San Francisco

Robert Watson and Giancarlo Erizzo

Maxwell Galleries

Nothing is inherent­ly wrong with producing a series of variations on a theme: one need only mention Degas’ ballet dancers, Monet’s variations on the Rouen facade, or the inventive and exciting explorations of limited palette and restricted geometry so challenging to those facile in ab­stract idioms. Mr. Watson’s pretentious inanities, however, can hardly be termed “variations.” Two themes prevail in this showing: both are in the same “key,” and each is subjected to insignificantly variant repetitions-always in the same tonality, and in a tedious drone of spirit­less and pedestrian syntactical rhythms. There is either a lateral axis, usually defined as a vaguely Iberian or Pro­vencal stucco wall, along which doors and recesses are arranged in the monot­onous periodicity of inch-markings on a ruler, or there is an open vista, with dead-center vanishing point, around which, in the traceries of an “X”-axis, is a scattering of fussy little accents, fleecy clouds “echoed” by rippling cor­rugations in the earth. In the latter vein, certain modalities of conception, such as isolated monolithic objects casting shadows toward an horizon-at-­infinity, invite the designation “bargain basement Dali.” Frequently appearing in both of these contexts (inevitably in the same near-center location on the canvas) is either a little matador or a vague little rustic, each, respectively, always in the same posture and in the same costume.

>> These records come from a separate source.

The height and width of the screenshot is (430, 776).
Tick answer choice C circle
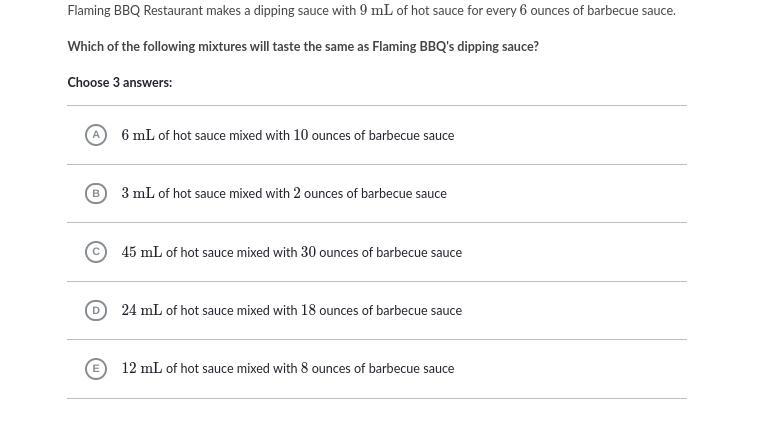point(96,252)
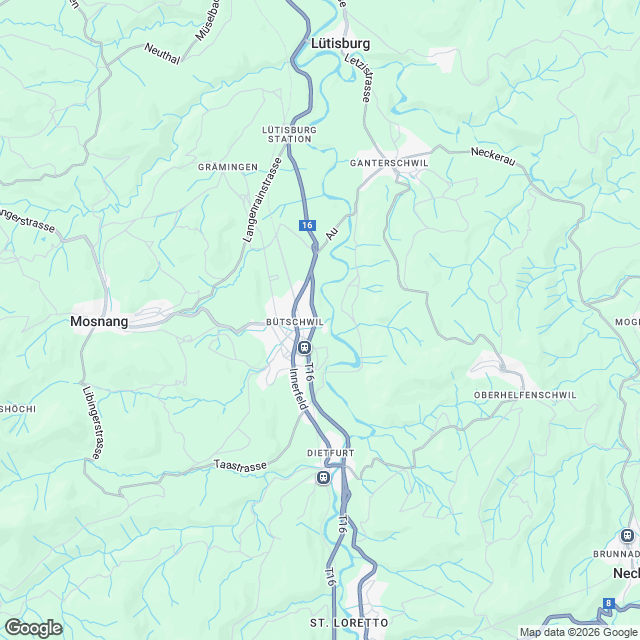Viewport: 640px width, 640px height.
Task: Click the Lütisburg Station label
Action: (289, 134)
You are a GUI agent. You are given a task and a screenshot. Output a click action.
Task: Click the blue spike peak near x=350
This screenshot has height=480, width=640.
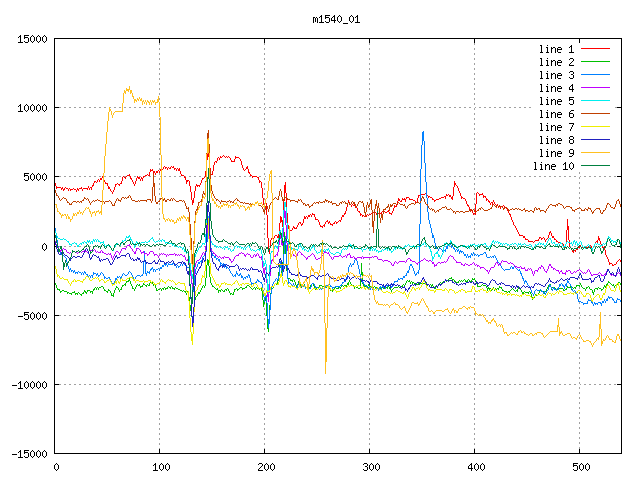coord(423,132)
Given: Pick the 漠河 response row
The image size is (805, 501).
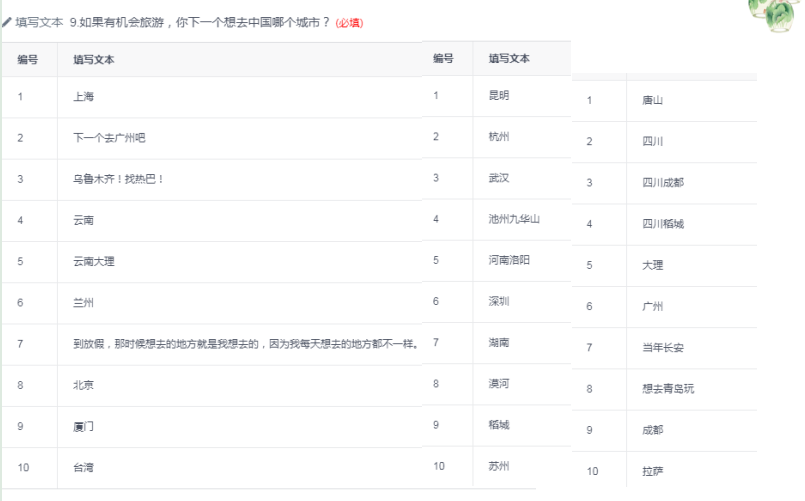Looking at the screenshot, I should (x=498, y=383).

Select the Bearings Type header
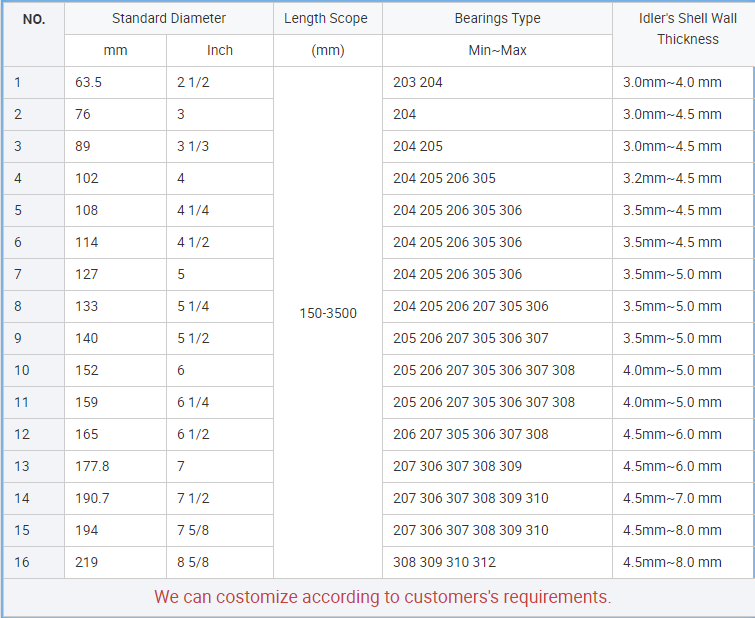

Occasionally punctuating the practi­cally frame-to-frame juxtaposition of these grating reiterations are some lit­tle “portraits.” Like the rest of Mr. Wat­son’s work, these are but banal and thoughtless vapidities of easily con­trived affectations and very bad paint­ing.

Mr. Erizzo exhibits principally Paris cityscapes, Venetian scenes, and other European vistas, flatly composed and painted in rather lush colors and exotic spot-contrasts of warm and cool tonali­ties. The conceptions, which would be rather pleasing as travel posters, end up being a little pretentious on canvas, where a few Expressionist mannerisms are tidied up for popular appeal and consumption.